Smoothed rmsd deviations from NMR structure during equilibration (double line) and during flooding (six single lines). The flooding simulations started at the instances indicated by the three arrows.; at each instance two flooding simulations were carried out, with flooding strength of 50 kbT (thin lines) and 100 kbT (bold lines), respectively. The abrupt increase of rmsd deviations reflects conformational transitions induced by the respective flooding potentials.
The dashed line indicates a simulation, during which no conformational transition was observed.
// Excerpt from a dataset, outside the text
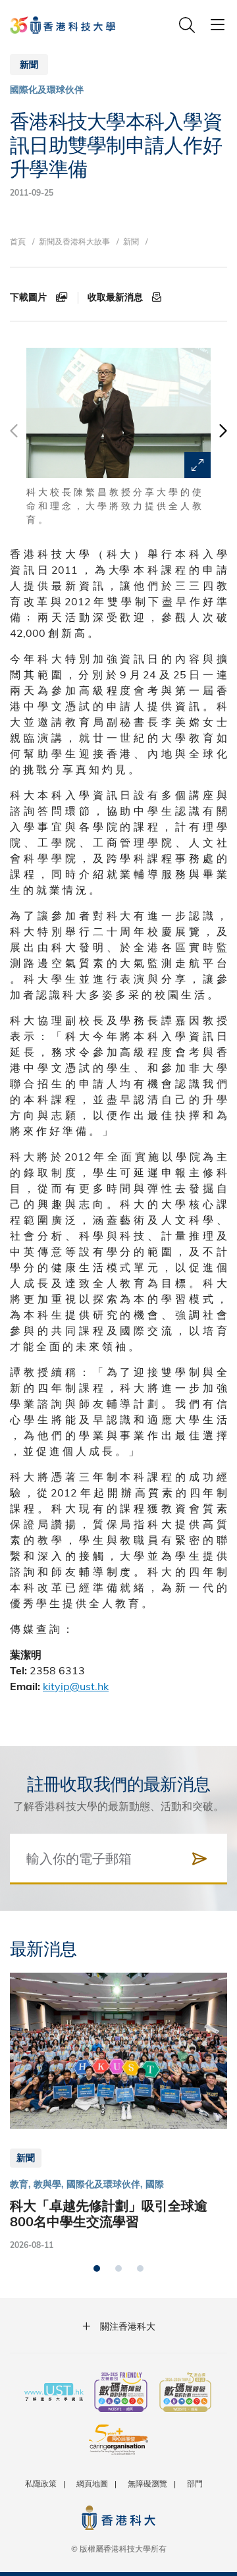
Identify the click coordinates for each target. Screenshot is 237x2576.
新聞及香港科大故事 (74, 241)
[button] (222, 437)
The ensemble that was used to construct the flooding potential was extracted from the trajectory piece denoted by the horizontal bar.
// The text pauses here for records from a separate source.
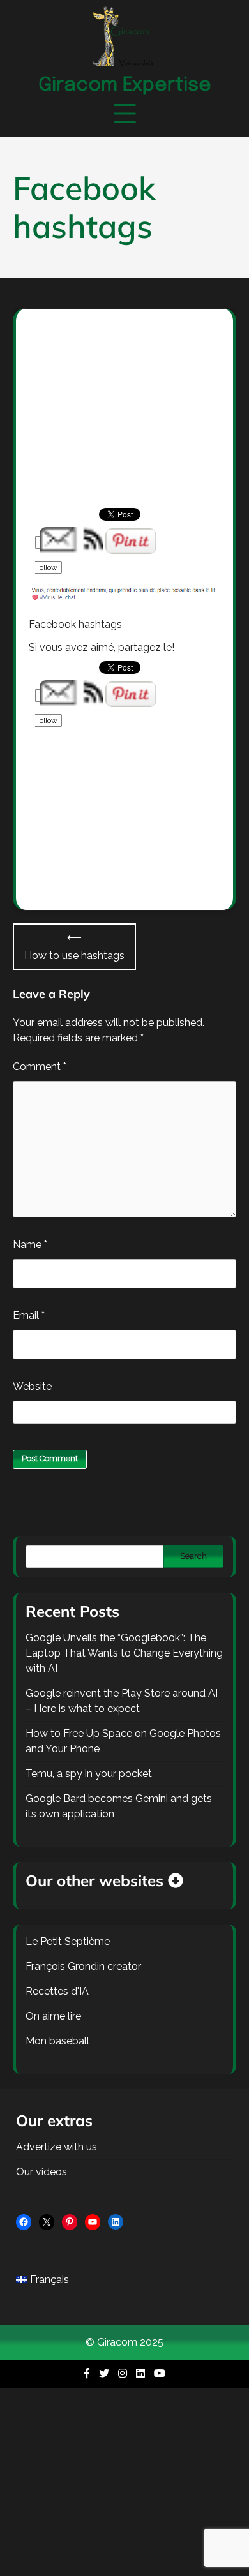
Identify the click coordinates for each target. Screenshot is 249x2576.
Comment (39, 1067)
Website (32, 1386)
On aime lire (53, 2016)
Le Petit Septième (68, 1941)
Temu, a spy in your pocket (89, 1774)
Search (193, 1556)
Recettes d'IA (57, 1991)
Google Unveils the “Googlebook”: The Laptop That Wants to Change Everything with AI (124, 1653)
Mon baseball (57, 2041)
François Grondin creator (83, 1966)
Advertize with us (56, 2147)
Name (30, 1245)
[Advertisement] (124, 422)
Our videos (41, 2172)
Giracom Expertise (124, 85)
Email (29, 1315)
Results: Structural Transitions
Models for two subsequent structural transitions of prion protein were condensed from a total of 15 flooding simulations that have been carried out:
Step 1: Opening Motion and Helix Exposure
All of the flooding simulations showed an initial opening motion of helix 1 (H1) and helix 2 (H2), thereby increasing exposure of helix 3 (H3) to the surrounding water solvent.
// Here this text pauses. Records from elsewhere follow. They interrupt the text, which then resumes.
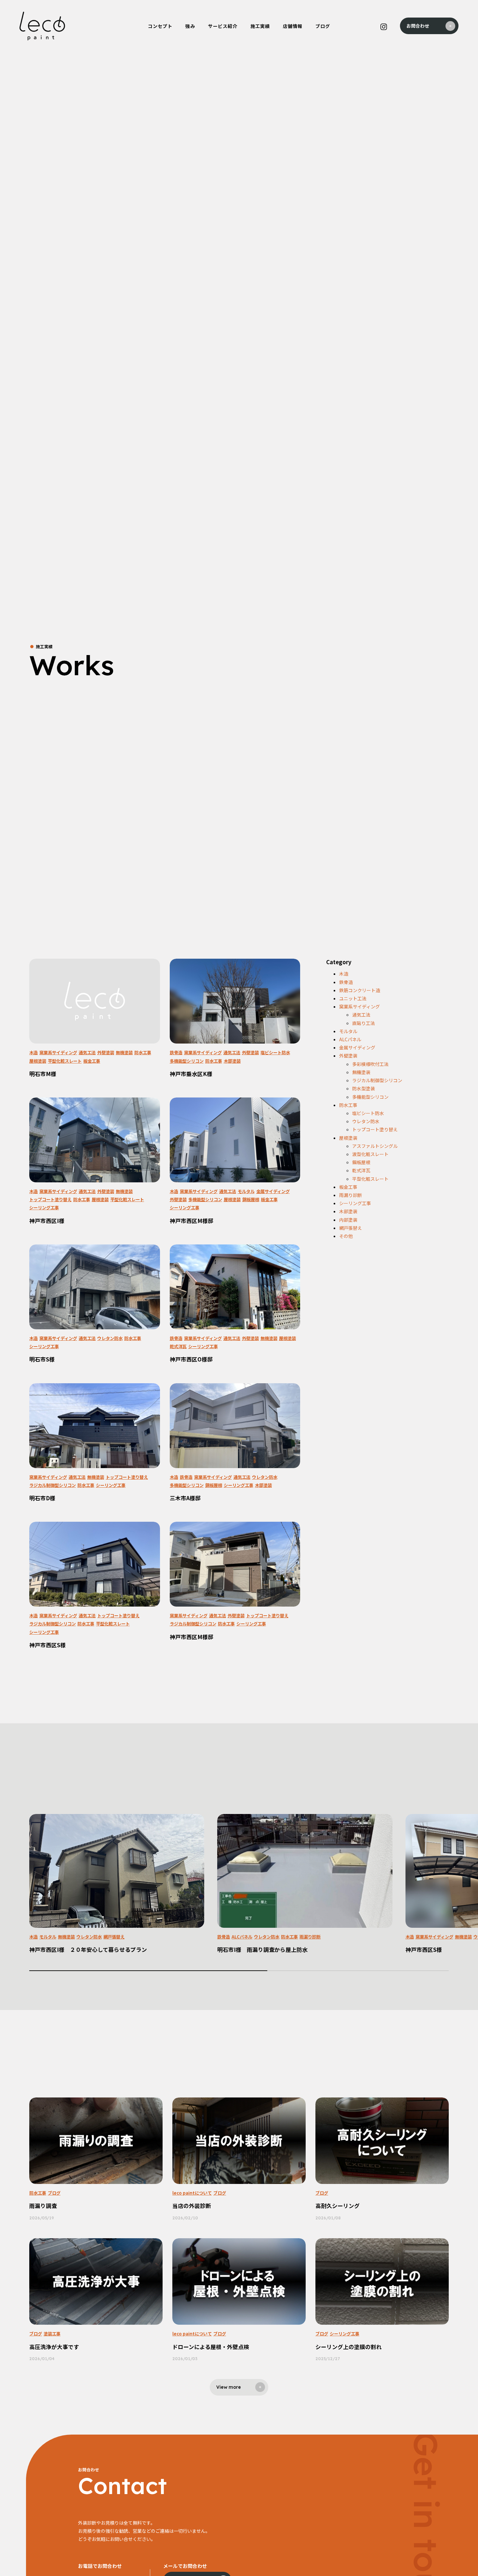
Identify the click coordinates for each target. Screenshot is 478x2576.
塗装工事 (52, 2334)
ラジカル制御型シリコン (52, 1485)
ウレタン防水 (110, 1338)
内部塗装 (348, 1219)
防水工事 (142, 1052)
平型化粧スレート (65, 1061)
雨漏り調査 (43, 2206)
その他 (346, 1236)
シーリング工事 (44, 1207)
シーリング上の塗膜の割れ (348, 2347)
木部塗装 (232, 1061)
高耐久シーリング (337, 2206)
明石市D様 (42, 1498)
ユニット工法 (352, 998)
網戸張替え (350, 1228)
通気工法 (87, 1052)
This conformational transition is apparently triggered by rupture of two hydrogen bonds, Tyr9 - Asp 59 and Arg-45-Asp59, respectively, which in the NMR structure bind to the beta sheet to helix 1.
Exposure of hydrophobic groups . Left: equilibrated NMR-structure, right: structure after transition. shown is the solvent accessible surface of the protein; CHn-groups belonging to hydrophobic residues are highlighted yellow. Circles indicate regions of significant exposure. The hydrophobic surface increased from 1759 Å2 to 2121 Å2. Assuming a free energy cost of 0.021 kcal/mol/Å2 to create hydrophobic surface, the structural transition would decrease solubility by 7.6 kcal/mol.
Step 2: Helix Kink and Beta Sheet Extension
In some of the flooding simulations a second structural transition occurred, which involved (a) breakage of helix 1 and (b) extension of the (blue) beta sheet towards helix 1. This finding supports a model for the pathogenic PcPC → PrPSc conversion that assumes the beta sheet to be a nucleation center for the transformation of helix 1 into a beta sheet.
In the course of the second major conformational transition induced by the flooding potential, two additional beta sheet hydrogen bonds (red) built up sequentially. only the residues in the vicinity of the beta sheet are shown.
'Hot spots' of the structural transitions extracted from our flooding simulations (colored red, left side) correlate with three mutations have been identified in cases of inherited CJD (green, right side). These are Asp 59, Val 61, and Tyr 99. From the simulations, the 'hot spots' have been derived as main sliding regions, for which van der Waals contacts between close atoms change most often. One 'hot spot' (Tyr 31) appears to be unrelated to known CJD sites. Unfolding experiments of Tyr 31 mutants is therefore suggested, which are expected to demonstrate reduced stability.
Summary and Conclusions
A stwo-step model for the initial structural transitions of the pathogenic PcPC → PrPSc conversion has been proposed. The model involves mild solvent exposure of helix 3, a subsequent kink of helix 2, and extension of the beta sheet. It resembles a proposed destabilizing effect of a CJD mutant (T183A) for the wild type. In our model three out of four known CJD sites are identified as 'hot spots', i.e., centers of large sliding motions; accordingly, we explain the effect of the mutants in terms of a decreased resistance against these sliding motions.